What DialNexa should capture for Figma
- Caller identity, account, source, owner, category, urgency, and related object ID
- Call summary, requested outcome, missing information, blocker, and promised next step
- Status, priority, deadline, approval requirement, duplicate key, and review reason
- Transcript link, recording link, DialNexa call ID, CRM link, ticket link, and file links
- Sensitive-data flag and routing note for human review
High-value Figma workflows
Caller creates an operational request
Caller creates an operational request
For this workflow, DialNexa should send Figma a concise, action-ready handoff: matched caller, affected record, reason for the update, urgency, owner, next step, and links to call evidence.
Specialist review is required
Specialist review is required
For this workflow, DialNexa should send Figma a concise, action-ready handoff: matched caller, affected record, reason for the update, urgency, owner, next step, and links to call evidence.
Missing information blocks progress
Missing information blocks progress
DialNexa should attach the relevant file or visual evidence, summarize what the caller says it proves, and mark the review owner in Figma. Sensitive files should stay behind restricted links.
Approval is needed before action
Approval is needed before action
For this workflow, DialNexa should send Figma a concise, action-ready handoff: matched caller, affected record, reason for the update, urgency, owner, next step, and links to call evidence.

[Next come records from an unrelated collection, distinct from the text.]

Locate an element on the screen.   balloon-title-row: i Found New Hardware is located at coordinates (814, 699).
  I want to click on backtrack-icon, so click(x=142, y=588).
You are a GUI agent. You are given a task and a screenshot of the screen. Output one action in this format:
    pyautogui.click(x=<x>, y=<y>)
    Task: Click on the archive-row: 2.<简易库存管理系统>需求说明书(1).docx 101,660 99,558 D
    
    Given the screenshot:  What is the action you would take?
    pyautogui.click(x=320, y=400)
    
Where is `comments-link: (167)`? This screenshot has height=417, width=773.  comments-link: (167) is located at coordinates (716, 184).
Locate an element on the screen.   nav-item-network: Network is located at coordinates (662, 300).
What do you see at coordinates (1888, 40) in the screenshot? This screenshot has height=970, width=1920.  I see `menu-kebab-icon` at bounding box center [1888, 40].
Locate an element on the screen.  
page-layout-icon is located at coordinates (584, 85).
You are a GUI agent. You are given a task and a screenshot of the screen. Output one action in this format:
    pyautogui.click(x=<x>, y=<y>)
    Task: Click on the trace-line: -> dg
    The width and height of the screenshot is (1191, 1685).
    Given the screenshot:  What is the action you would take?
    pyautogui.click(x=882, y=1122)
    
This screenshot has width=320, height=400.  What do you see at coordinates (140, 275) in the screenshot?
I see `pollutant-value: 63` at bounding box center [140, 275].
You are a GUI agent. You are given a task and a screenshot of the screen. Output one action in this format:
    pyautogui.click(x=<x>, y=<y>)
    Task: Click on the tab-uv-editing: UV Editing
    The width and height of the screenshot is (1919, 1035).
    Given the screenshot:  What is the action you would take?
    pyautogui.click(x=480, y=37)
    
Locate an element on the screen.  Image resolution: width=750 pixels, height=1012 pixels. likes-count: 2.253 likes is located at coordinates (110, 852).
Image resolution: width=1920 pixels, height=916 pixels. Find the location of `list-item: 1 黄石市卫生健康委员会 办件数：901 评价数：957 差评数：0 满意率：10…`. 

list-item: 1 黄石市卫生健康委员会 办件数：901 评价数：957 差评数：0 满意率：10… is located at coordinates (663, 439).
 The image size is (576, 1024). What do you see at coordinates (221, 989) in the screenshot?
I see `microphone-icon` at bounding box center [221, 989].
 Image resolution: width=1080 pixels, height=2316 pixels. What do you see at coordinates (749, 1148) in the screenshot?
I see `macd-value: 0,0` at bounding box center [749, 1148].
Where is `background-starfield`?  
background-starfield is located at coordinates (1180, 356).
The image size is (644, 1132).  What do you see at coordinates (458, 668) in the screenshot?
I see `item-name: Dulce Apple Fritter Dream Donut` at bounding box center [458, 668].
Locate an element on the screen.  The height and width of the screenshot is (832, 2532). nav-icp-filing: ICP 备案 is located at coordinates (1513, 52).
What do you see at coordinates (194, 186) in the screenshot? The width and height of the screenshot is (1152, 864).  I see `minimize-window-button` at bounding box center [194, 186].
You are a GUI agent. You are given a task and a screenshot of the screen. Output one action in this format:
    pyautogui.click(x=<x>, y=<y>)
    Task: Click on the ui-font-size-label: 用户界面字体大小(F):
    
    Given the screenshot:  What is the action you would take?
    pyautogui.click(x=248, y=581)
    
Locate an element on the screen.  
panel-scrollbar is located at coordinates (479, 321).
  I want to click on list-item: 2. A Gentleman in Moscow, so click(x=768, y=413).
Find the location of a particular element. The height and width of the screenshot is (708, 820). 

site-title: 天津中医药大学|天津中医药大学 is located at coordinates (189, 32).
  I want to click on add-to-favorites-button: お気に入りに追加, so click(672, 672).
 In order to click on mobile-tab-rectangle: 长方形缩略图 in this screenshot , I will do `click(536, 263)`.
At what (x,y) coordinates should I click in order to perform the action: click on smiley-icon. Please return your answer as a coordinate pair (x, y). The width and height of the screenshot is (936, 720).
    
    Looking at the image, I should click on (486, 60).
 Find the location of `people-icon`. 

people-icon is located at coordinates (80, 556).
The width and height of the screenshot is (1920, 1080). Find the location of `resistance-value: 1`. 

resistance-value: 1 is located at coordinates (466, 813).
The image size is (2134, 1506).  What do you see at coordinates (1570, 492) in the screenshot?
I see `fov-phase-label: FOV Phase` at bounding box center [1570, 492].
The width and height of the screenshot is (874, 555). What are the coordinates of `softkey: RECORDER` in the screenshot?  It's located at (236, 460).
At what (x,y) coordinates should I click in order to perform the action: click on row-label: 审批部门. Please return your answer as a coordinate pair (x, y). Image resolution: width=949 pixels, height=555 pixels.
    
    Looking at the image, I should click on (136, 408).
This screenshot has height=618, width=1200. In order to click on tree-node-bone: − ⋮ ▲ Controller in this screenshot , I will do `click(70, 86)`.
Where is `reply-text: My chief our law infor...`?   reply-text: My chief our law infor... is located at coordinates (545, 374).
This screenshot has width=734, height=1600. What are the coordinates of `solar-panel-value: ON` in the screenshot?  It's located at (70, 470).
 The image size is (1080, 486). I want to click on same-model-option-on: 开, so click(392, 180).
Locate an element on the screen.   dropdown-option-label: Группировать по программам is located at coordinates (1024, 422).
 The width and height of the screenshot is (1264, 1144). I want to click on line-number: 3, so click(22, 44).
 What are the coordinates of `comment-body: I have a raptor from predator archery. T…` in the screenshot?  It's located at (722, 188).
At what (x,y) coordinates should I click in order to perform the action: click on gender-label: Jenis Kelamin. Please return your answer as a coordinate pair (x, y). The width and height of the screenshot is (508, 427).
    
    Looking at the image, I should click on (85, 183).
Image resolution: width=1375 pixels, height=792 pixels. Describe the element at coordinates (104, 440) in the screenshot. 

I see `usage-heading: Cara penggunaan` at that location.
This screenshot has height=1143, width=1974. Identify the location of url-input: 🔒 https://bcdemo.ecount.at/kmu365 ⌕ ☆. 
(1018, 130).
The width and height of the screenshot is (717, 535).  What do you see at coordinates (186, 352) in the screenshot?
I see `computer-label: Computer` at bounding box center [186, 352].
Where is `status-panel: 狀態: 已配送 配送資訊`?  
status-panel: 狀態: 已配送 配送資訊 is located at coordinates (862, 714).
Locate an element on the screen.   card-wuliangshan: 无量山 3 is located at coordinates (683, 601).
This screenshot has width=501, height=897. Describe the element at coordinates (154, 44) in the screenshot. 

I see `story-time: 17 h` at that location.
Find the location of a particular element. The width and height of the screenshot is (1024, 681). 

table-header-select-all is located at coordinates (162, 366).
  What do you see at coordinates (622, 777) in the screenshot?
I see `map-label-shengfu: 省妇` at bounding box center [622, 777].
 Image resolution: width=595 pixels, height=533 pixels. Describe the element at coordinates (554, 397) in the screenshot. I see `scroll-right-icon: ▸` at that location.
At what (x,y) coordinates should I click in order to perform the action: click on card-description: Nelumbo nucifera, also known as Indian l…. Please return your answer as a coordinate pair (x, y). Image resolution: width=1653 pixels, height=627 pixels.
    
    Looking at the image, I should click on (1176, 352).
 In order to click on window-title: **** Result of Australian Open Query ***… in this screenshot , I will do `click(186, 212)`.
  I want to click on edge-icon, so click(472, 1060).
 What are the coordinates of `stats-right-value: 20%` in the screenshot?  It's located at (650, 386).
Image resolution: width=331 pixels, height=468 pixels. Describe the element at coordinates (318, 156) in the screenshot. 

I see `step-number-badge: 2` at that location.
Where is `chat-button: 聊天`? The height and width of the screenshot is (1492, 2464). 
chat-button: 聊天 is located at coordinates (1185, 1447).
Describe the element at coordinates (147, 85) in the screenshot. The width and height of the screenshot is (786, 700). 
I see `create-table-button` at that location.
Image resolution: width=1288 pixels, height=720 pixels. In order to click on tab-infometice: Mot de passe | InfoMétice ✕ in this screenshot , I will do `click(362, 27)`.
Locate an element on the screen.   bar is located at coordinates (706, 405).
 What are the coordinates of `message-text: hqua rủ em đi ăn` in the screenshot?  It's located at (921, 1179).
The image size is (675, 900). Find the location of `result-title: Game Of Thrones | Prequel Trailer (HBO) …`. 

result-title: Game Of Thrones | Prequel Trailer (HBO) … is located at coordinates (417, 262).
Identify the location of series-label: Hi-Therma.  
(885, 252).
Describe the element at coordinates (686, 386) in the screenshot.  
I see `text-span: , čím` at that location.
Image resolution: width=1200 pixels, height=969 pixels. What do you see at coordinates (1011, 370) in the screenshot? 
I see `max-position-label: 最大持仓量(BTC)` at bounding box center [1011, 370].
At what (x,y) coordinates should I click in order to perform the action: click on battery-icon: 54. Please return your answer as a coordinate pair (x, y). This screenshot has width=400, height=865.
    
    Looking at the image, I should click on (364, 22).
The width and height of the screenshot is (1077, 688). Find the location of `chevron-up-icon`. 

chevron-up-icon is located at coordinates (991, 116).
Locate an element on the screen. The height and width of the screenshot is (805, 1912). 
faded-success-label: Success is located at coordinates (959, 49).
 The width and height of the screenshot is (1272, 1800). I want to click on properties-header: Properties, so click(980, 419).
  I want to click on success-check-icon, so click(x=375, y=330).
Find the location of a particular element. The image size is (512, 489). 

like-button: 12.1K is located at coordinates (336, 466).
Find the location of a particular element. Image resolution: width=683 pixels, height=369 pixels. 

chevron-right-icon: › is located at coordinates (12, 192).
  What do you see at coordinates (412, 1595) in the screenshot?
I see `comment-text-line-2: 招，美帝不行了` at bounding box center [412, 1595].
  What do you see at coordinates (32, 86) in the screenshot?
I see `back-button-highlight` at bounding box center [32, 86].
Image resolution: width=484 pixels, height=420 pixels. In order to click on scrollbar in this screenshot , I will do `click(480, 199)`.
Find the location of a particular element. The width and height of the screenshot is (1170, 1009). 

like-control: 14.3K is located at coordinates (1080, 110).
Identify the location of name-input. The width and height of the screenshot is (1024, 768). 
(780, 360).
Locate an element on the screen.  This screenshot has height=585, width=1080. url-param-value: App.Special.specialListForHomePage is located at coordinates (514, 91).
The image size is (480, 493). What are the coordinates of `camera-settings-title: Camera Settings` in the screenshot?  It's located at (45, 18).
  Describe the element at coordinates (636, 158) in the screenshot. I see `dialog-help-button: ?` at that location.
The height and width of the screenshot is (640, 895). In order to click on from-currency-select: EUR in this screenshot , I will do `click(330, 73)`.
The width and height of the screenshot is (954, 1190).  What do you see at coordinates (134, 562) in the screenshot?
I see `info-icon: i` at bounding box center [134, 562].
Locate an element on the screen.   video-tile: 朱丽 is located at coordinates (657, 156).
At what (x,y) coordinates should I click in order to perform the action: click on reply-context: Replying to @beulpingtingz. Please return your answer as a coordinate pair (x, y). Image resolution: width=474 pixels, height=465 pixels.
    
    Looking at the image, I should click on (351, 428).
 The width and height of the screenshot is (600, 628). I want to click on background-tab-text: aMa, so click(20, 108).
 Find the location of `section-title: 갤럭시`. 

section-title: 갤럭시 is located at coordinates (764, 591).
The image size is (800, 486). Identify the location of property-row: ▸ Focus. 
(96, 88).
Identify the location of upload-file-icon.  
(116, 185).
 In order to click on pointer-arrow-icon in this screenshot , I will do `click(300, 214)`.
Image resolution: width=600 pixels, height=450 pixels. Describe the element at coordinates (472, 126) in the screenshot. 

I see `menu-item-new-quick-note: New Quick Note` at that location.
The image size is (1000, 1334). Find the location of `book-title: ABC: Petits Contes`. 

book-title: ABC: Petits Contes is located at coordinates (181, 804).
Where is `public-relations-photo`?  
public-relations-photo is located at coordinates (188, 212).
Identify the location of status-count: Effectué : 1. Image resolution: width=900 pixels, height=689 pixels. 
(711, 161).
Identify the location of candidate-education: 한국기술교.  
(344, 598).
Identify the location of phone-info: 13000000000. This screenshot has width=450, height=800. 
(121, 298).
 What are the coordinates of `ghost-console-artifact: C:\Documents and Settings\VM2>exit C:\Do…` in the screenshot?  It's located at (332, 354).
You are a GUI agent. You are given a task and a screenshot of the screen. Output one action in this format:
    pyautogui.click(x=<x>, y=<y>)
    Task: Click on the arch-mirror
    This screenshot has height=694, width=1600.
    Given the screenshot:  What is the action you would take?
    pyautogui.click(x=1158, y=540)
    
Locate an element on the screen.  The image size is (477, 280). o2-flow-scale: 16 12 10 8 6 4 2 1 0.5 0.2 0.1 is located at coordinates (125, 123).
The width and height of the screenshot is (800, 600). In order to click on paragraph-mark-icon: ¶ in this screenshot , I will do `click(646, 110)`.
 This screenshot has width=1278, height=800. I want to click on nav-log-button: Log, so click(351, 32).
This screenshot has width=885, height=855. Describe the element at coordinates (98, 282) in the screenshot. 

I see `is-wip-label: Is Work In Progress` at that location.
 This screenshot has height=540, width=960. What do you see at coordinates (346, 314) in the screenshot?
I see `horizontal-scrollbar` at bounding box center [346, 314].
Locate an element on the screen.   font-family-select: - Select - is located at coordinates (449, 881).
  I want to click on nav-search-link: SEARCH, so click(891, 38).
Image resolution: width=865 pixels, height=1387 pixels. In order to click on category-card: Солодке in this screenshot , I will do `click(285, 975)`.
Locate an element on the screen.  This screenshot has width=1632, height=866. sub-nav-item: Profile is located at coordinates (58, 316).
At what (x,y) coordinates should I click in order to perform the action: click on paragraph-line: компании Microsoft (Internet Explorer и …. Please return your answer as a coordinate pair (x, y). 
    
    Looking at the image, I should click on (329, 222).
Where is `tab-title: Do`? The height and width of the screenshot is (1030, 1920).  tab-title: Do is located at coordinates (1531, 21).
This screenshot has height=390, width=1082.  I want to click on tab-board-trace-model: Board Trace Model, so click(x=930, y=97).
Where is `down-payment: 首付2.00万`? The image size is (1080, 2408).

Recurring issue should be categorized
Recurring issue should be categorized
DialNexa should write the symptom, expected behavior, actual behavior, affected area, business impact, and evidence links into Figma. A teammate should be able to triage the issue without replaying the call.
Use create a webhook
Use create a webhook
Use create a webhook only when DialNexa has a matched caller, a clear destination object, and enough call context to justify opening a new operational record. If the caller is unclear, route to review instead of creating noise.
Use update a webhook
Use update a webhook
Use update a webhook when the caller changes a field, status, owner, date, priority, note, consent choice, or next step on an existing Figma record. Include the old value, new value, and reason from the call.
Workflows that pair Figma with other integrations
- Figma + HubSpot: HubSpot for customer context.
- Figma + Slack: Slack for owner alerts.
- Figma + Google Sheets: Google Sheets for review queues.
- Figma + Zendesk: Zendesk for support follow-up.
- Figma + Google Docs: Google Docs for operational briefs.
- Figma + Gmail: Gmail for approved customer follow-up.
Implementation notes
- Use the DialNexa call ID as the idempotency key before running Figma actions.
- Write a short operational summary into Figma and link to the full transcript or recording for audit.
- Map required fields before launch: destination object, owner, status, urgency, next step, and record URL.
- Create review paths for low-confidence matches, sensitive requests, high-value customers, and actions that change money, access, legal terms, or customer commitments.
FAQs
What makes a task actionable?
What makes a task actionable?
A clear title, customer context, acceptance criteria, owner, deadline, evidence links, and next step.
How should promises be tracked?
How should promises be tracked?
Capture who promised what, to whom, by when, and where the customer should get the update.
When should a call become a project brief?
When should a call become a project brief?
When the conversation includes background, constraints, files, decisions, and multiple follow-up steps.
How do teams avoid task spam?
How do teams avoid task spam?
Create tasks only for actionable work. Tag informational calls and resolved questions without opening work items.
What should be linked?
What should be linked?
Transcript, recording, CRM account, support ticket, files, calendar event, and downstream task URL.
When should managers be notified?
When should managers be notified?
Notify managers for blocked work, VIP customers, missed commitments, urgent deadlines, or repeated operational issues.
How should completed work close the loop?
How should completed work close the loop?
Update the task, notify the owner, and trigger the customer-facing follow-up that was promised on the call.